Input data:
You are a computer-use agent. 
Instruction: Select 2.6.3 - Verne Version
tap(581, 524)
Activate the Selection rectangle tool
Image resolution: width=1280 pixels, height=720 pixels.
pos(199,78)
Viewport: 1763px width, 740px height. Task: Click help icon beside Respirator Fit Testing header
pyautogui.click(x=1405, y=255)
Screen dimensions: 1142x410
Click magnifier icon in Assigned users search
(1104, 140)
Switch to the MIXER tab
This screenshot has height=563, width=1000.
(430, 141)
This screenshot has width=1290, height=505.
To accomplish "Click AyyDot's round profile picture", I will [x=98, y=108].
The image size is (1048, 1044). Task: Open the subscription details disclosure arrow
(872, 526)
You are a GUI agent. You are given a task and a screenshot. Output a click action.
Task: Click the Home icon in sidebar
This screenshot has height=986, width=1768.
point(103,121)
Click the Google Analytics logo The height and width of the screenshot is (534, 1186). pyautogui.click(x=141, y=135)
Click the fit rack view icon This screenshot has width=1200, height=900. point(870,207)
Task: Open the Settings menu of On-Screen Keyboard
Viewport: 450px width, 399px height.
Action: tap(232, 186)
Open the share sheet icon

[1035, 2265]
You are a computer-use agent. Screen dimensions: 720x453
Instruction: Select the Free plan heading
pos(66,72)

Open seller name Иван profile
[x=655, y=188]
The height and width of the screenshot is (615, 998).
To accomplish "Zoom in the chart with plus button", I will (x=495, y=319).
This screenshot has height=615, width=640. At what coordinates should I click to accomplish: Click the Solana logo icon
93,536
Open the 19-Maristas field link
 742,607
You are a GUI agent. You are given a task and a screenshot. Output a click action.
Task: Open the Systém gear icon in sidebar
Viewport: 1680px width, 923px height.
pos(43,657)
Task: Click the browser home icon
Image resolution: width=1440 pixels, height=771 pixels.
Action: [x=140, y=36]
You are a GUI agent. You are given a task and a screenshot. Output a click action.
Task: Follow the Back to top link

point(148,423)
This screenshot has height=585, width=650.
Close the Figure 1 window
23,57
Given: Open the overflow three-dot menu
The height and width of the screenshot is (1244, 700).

What to produce:
Would you restate every record word for word?

Exercise solution:
You are a computer-use agent. 
Instruction: Select 2.6.3 - Verne Version
tap(581, 524)
Activate the Selection rectangle tool
Image resolution: width=1280 pixels, height=720 pixels.
pos(199,78)
Viewport: 1763px width, 740px height. Task: Click help icon beside Respirator Fit Testing header
pyautogui.click(x=1405, y=255)
Screen dimensions: 1142x410
Click magnifier icon in Assigned users search
(1104, 140)
Switch to the MIXER tab
This screenshot has height=563, width=1000.
(430, 141)
This screenshot has width=1290, height=505.
To accomplish "Click AyyDot's round profile picture", I will [x=98, y=108].
The image size is (1048, 1044). Task: Open the subscription details disclosure arrow
(872, 526)
You are a GUI agent. You are given a task and a screenshot. Output a click action.
Task: Click the Home icon in sidebar
This screenshot has height=986, width=1768.
point(103,121)
Click the Google Analytics logo The height and width of the screenshot is (534, 1186). pyautogui.click(x=141, y=135)
Click the fit rack view icon This screenshot has width=1200, height=900. point(870,207)
Task: Open the Settings menu of On-Screen Keyboard
Viewport: 450px width, 399px height.
Action: tap(232, 186)
Open the share sheet icon

[1035, 2265]
You are a computer-use agent. Screen dimensions: 720x453
Instruction: Select the Free plan heading
pos(66,72)

Open seller name Иван profile
[x=655, y=188]
The height and width of the screenshot is (615, 998).
To accomplish "Zoom in the chart with plus button", I will (x=495, y=319).
This screenshot has height=615, width=640. At what coordinates should I click to accomplish: Click the Solana logo icon
93,536
Open the 19-Maristas field link
 742,607
You are a GUI agent. You are given a task and a screenshot. Output a click action.
Task: Open the Systém gear icon in sidebar
Viewport: 1680px width, 923px height.
pos(43,657)
Task: Click the browser home icon
Image resolution: width=1440 pixels, height=771 pixels.
Action: [x=140, y=36]
You are a GUI agent. You are given a task and a screenshot. Output a click action.
Task: Follow the Back to top link

point(148,423)
This screenshot has height=585, width=650.
Close the Figure 1 window
23,57
Given: Open the overflow three-dot menu
The height and width of the screenshot is (1244, 700).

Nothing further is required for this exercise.